[prev in list] [next in list] [prev in thread] [next in thread]
List: oss-security
Subject: [oss-security] [CVE-2018-16476] Broken Access Control vulnerability in Active Job
From: Rafael_Mendonça_França <rafaelmfranca () gmail ! com>
Date: 2018-11-27 21:06:36
Message-ID: bf67ba8b-e03f-424b-92ba-c32b01ab1c08 () Spark
[Download RAW message or body]
[Attachment #2 (multipart/alternative)]
There is a vulnerability in Active Job.
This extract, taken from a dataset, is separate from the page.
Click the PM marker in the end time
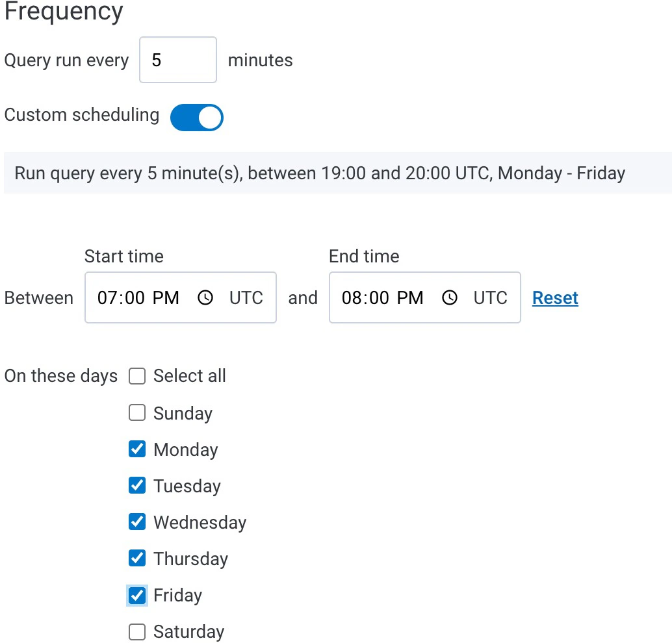click(413, 297)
This vulnerability has been
assigned the CVE identifier CVE-2018-16476.
Versions Affected: >= 4.2.0
Not affected: < 4.2.0
Fixed Versions: 4.2.11, 5.0.7.1, 5.1.6.1, 5.2.1.1
Impact
------
Carefully crafted user input can cause Active Job to deserialize it using GlobalId
and allow an attacker to have access to information that they should not have.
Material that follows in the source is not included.